▶ _Quoted text_
## Begin

10

I want to store a blog post in a database. I thought it would be nice to have different versions of that data, much like version controlling does for text files.

So, I imagine it working like a row in a table, that had version control. So, for example, you could retrieve the latest version of that row, or a previous version. You could even branch from that row.

Does anything like this exist?

Possibly useful info: I am currently using Python, Django & MySQL. I'm experimenting with MongoDB

Edit for clarity/more context: I'm looking for a solution more tailored towards "version control" of rows than of databases; I'm not so much interested in branching entire databases. For example, I would be able to query the content of blog post at 1/1/2011 and at 1/1/2010 (without switching databases).

Community
  • 1
  • 1
cammil
  • 8,112
  • 14
  • 49
  • 82
  • Have you considered using a version control system like git? Would be interesting to see pros and cons of such a solution. – milan Dec 15 '11 at 22:27
  • @milan - since when git versions database **records**? – N.B. Dec 28 '11 at 15:30
  • The question doesn't say *any* database record, it says blog posts, which are mostly text, so why not? – milan Dec 28 '11 at 17:23
  • Does this answer your question? [How to version control a record in a database](https://stackoverflow.com/questions/323065/how-to-version-control-a-record-in-a-database) – Marco Eckstein Nov 01 '20 at 16:44

3 Answers3

5

Version control is a complicated topic; doing it right is really challenging which is essentially why even using e.g. git can be tough. I wouldn't want to write a full blown version control system.

## End

▶ _What this task involves_
In the forum thread above, which technologies does the original poster say they are currently using?

▶ _Record list_
## Begin

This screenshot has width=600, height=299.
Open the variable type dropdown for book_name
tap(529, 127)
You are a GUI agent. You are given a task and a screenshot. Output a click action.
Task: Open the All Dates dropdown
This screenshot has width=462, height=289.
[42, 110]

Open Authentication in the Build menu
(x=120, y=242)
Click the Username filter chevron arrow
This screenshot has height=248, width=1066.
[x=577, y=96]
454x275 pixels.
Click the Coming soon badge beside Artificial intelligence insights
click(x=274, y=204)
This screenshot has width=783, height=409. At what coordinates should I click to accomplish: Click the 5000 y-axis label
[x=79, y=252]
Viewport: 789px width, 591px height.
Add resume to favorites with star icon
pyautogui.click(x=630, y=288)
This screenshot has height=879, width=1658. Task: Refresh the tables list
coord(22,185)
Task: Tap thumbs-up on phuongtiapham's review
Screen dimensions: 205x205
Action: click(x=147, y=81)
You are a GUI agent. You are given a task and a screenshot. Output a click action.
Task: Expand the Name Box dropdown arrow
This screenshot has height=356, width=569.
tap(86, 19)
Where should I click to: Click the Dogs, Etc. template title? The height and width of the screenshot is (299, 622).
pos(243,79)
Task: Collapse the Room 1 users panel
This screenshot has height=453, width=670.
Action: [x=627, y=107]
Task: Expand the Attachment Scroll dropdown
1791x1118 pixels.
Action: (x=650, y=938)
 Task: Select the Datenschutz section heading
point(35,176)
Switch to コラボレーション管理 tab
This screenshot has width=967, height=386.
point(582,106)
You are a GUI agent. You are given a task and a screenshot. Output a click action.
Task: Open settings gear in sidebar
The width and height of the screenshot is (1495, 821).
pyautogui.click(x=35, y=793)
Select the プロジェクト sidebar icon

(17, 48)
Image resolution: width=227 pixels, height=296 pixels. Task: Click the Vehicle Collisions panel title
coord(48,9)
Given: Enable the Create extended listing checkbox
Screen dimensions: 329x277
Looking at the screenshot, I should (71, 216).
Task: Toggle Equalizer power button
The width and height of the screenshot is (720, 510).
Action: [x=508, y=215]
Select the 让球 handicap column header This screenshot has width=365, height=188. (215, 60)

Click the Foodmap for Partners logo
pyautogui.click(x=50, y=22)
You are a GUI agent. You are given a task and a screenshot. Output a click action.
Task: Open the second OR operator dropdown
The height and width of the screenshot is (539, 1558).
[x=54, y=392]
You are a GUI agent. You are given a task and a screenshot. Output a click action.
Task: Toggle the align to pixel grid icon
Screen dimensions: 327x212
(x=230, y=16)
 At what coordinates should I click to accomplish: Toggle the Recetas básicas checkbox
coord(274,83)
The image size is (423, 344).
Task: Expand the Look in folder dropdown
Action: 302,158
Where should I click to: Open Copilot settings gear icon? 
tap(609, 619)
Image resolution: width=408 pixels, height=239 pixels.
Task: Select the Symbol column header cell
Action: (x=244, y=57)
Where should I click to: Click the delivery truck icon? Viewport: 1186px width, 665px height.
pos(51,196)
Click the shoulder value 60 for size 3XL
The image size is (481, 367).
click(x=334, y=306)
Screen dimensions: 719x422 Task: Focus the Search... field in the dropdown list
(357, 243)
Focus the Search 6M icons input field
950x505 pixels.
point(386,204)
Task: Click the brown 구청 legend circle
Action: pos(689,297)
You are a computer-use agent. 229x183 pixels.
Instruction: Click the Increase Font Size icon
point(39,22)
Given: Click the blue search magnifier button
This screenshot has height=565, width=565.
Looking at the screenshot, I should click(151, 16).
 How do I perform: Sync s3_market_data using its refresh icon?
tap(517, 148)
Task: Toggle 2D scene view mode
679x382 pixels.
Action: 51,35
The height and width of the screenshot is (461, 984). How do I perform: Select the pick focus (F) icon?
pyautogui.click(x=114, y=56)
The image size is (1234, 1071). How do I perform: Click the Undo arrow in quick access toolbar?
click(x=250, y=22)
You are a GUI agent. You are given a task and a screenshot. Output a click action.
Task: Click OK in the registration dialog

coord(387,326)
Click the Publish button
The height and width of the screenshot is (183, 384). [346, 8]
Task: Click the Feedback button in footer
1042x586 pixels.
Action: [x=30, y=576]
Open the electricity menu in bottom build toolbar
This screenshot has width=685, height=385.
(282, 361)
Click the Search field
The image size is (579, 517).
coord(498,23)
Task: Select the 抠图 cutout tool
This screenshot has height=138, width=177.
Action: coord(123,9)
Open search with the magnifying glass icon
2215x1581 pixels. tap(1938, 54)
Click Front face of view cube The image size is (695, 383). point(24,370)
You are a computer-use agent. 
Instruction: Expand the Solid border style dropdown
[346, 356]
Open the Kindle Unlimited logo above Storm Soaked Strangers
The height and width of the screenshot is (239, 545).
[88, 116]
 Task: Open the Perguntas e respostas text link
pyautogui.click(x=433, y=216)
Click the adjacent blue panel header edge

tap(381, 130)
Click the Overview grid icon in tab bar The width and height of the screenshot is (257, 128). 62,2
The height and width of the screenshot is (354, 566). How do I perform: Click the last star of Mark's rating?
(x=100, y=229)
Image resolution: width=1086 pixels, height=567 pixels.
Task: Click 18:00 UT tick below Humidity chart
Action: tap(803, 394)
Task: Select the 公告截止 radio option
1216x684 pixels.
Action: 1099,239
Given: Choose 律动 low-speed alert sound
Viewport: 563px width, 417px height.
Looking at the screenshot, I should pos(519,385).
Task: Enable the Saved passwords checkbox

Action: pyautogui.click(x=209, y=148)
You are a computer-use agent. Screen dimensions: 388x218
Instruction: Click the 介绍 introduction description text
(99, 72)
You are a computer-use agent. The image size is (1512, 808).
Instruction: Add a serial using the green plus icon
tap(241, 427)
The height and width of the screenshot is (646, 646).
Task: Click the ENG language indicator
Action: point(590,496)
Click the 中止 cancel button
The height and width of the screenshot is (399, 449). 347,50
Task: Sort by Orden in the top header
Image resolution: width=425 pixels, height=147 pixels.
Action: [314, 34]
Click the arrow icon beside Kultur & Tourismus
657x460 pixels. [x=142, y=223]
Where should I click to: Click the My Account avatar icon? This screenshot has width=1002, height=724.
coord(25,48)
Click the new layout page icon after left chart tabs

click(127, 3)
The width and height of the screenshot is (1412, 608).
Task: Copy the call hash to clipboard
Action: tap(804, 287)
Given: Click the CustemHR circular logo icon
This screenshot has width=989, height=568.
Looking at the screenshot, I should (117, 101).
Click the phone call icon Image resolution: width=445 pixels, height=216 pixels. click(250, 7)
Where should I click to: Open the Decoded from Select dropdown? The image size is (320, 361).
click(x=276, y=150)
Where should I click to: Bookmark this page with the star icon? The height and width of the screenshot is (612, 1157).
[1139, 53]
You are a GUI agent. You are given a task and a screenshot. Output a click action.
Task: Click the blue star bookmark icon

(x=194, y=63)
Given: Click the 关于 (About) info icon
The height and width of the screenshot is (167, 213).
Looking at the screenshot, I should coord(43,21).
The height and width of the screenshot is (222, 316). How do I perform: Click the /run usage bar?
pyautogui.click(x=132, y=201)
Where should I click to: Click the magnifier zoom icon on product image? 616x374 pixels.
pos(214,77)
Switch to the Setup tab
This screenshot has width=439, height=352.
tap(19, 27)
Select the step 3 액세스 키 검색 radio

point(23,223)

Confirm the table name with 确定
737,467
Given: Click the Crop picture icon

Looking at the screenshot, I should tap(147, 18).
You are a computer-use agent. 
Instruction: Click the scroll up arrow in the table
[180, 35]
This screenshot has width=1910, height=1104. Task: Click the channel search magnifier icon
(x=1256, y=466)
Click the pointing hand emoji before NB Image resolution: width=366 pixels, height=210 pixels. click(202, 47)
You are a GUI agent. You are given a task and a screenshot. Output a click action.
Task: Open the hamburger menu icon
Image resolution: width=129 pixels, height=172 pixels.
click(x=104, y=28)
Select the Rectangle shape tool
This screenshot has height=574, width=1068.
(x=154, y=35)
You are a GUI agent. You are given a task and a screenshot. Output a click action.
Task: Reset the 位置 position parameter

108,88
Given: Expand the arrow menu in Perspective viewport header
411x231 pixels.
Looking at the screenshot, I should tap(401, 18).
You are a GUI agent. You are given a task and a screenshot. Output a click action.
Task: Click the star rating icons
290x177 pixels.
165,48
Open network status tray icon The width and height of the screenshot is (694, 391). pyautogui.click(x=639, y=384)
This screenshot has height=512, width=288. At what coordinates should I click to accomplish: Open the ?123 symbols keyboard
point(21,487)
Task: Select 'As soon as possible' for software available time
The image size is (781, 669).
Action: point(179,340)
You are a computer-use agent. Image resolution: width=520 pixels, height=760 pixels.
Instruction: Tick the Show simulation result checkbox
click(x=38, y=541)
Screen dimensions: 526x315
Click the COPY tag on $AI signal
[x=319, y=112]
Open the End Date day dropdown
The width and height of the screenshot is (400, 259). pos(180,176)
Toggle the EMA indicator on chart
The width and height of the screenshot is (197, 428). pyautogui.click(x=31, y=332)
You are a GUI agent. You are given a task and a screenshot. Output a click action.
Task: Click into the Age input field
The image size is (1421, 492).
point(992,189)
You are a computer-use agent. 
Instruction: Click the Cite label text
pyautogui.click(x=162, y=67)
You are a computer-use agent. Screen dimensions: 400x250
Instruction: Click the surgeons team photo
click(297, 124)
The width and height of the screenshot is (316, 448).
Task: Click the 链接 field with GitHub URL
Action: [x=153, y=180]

## End

▶ _Written response_
Python, Django, and MySQL.